Tribune News Service

Has any American president faced more challenges than those that will confront Joe Biden when he is sworn in on Jan. 20?

Being president has never been easy, but some men have faced more problems than others. George Washington had to create the presidency from scratch. Franklin Roosevelt became president during a profound depression and against a backdrop of a worldwide rising tide of fascism that would result in World War II.

And when Abraham Lincoln took office in 1861, he faced the challenge of preserving a country on the brink of an inevitable civil war.

Still, it’s arguable that the challenges that Biden will face are greater, more dangerous and more intractable than any president has faced before.

For one thing, everything the Biden administration does will be backgrounded by the challenge of climate change, a problem that the United States has not taken seriously.

But who has time to think about climate change in the middle of Pandemic 2020? Last Friday, as we awaited the results of the election, the U.S. set a new record for infections in a single day, 132,700. Cases are surging in nearly every state, and the economy continues to suffer.

Then there are the perennial problems: racial unrest, wealth inequality, infrastructure, relations with our allies around the world, which are in dire need of rehabilitation.

So much to do. Where to start?

We start by tending to the health of the body politic. More than 71 million Americans voted to reelect President Donald Trump for reasons that are many and varied; these citizens cannot be ignored or dismissed in a Biden administration.

Some Trump voters continue to be attracted to his blustering style. Others may have bought into the sketchy allegations about the “Biden crime family.” Many Trump voters probably were not fond of either choice, but they accepted the assertion that a vote for Biden was a vote for socialism. In fact, Rush Limbaugh was emphatic: if Biden wins, we will become a communist nation.

But on its face, this allegation is ridiculous, isn’t it? The ship of state is not a personal watercraft; it’s a heavily laden oil tanker with tremendous inertia, and it takes forever to reverse course.

Nevertheless, some voters’ susceptibility to this allegation of incipient socialism points to an essential national goal for the next four years: the resurrection of a traditionally conservative Republican party.

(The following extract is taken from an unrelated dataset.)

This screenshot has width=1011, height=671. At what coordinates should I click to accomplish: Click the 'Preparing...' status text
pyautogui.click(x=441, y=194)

American political history is the story of the tension between the center-left and the center-right. The essential difference between Presidents John Adams and Thomas Jefferson was whether the role of the federal government should reside to the left or right of center. The fringe generally doesn’t fare well in American politics. Antifa is no more likely to succeed than are the Proud Boys. The center may drift to the left or right, but clearly a healthy politics needs balance between the forces pulling in both directions.

During the campaign, Biden was sometimes asked whether people were actually voting to support him or merely voting against Trump. Of course, voting against Trump was not, in itself, a bad motivation. Trump has not been good for an American republic that depends on comity, tolerance and the observance of rules and norms.

But I’m betting that many voters would have preferred a choice between a center-left Democrat like Joe Biden and a traditional center-right Republican on the order of Jeb Bush, Mitt Romney, John Kasich or the late John McCain.

It sounds counterintuitive, but President Biden should nurture a national goal of resurrecting the Republican Party and of providing for voters, in 2024, a rational choice between the center-left and center-right.

Why, you ask, is this Biden’s job? Because it’s essential to the healing that he has promised, and he is well suited for it. Ex-President Trump is unlikely to be helpful, and many Republicans have been irredeemably tainted by him. But the sooner we get back to normal politics, the quicker we can put the perverse aberration of the last four years behind us. Then let the traditional tug of war continue.